Assigned task >>
For the entries below, repeat exactly each line starting with the one that contains "Given: Open the" and going on through the one that contains "Viewport: 885px width, 693px height.", and no others.

[Pixel coordinate grounding data]
----------------

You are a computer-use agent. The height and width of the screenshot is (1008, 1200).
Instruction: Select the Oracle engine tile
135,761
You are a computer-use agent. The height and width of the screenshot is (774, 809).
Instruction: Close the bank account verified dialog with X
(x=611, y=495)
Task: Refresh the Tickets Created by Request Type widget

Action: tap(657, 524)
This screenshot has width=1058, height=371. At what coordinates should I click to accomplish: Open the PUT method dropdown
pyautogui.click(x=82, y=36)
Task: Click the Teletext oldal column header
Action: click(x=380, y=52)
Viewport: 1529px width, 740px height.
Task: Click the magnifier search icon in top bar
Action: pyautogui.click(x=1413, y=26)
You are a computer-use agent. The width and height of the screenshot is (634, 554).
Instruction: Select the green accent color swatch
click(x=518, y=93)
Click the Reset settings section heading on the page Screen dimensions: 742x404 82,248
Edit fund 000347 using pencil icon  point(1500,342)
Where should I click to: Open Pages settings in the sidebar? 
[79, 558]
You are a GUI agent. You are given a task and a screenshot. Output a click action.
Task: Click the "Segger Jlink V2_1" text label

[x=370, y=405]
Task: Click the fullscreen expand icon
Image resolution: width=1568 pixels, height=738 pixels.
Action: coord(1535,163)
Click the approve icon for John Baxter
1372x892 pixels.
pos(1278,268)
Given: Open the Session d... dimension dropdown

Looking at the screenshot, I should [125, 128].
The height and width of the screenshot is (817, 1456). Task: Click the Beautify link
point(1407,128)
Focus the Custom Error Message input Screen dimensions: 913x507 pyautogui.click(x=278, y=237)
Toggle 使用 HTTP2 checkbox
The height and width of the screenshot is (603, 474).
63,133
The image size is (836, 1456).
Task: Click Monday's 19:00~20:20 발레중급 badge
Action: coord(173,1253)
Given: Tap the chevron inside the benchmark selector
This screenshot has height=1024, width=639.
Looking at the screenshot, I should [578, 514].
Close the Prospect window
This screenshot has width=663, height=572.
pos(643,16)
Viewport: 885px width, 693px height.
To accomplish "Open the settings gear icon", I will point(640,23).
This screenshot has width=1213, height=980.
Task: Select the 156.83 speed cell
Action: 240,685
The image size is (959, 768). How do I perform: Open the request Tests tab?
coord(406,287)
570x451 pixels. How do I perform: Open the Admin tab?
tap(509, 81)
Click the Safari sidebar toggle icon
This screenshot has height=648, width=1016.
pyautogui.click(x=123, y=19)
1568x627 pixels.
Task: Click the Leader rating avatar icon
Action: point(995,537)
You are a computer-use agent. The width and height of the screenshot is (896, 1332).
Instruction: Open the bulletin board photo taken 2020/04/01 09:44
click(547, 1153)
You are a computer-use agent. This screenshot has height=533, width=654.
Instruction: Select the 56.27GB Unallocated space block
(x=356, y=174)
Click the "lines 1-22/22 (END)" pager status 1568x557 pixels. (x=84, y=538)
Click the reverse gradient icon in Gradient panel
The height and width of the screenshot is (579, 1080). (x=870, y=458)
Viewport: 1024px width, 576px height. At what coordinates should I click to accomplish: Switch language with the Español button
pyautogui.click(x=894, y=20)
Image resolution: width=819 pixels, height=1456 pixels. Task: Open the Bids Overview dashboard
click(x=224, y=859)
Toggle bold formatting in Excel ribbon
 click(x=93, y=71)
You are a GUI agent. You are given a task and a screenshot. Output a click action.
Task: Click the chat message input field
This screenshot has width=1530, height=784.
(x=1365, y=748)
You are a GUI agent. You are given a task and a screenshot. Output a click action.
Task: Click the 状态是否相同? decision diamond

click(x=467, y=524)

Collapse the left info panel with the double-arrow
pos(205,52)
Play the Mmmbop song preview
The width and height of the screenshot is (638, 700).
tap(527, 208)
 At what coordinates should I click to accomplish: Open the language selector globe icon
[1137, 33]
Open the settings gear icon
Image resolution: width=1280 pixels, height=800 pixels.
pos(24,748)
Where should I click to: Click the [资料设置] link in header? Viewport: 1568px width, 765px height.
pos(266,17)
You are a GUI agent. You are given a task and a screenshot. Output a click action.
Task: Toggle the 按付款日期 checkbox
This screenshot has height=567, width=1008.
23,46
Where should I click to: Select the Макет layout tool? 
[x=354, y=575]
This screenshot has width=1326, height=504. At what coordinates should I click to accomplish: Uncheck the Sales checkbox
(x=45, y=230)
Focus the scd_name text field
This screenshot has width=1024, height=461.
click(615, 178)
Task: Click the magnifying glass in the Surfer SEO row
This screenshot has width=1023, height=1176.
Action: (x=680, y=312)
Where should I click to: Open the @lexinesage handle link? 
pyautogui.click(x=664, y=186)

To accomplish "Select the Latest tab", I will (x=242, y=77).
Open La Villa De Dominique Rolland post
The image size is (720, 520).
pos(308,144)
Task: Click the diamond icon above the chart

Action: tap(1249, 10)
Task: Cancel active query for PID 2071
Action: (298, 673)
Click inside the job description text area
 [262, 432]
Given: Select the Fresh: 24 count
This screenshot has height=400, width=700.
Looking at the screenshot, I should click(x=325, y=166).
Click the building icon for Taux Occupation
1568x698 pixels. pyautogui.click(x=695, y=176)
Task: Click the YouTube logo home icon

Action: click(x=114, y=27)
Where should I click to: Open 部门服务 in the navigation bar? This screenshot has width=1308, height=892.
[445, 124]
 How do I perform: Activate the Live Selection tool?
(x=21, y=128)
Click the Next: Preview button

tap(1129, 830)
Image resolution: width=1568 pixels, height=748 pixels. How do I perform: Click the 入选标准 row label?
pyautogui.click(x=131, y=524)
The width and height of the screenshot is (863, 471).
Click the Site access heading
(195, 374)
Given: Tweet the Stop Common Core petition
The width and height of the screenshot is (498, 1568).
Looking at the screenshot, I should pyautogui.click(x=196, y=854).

----------------

Solution for this exercise >>
Given: Open the Session d... dimension dropdown

Looking at the screenshot, I should [125, 128].
The height and width of the screenshot is (817, 1456). Task: Click the Beautify link
point(1407,128)
Focus the Custom Error Message input Screen dimensions: 913x507 pyautogui.click(x=278, y=237)
Toggle 使用 HTTP2 checkbox
The height and width of the screenshot is (603, 474).
63,133
The image size is (836, 1456).
Task: Click Monday's 19:00~20:20 발레중급 badge
Action: coord(173,1253)
Given: Tap the chevron inside the benchmark selector
This screenshot has height=1024, width=639.
Looking at the screenshot, I should [578, 514].
Close the Prospect window
This screenshot has width=663, height=572.
pos(643,16)
Viewport: 885px width, 693px height.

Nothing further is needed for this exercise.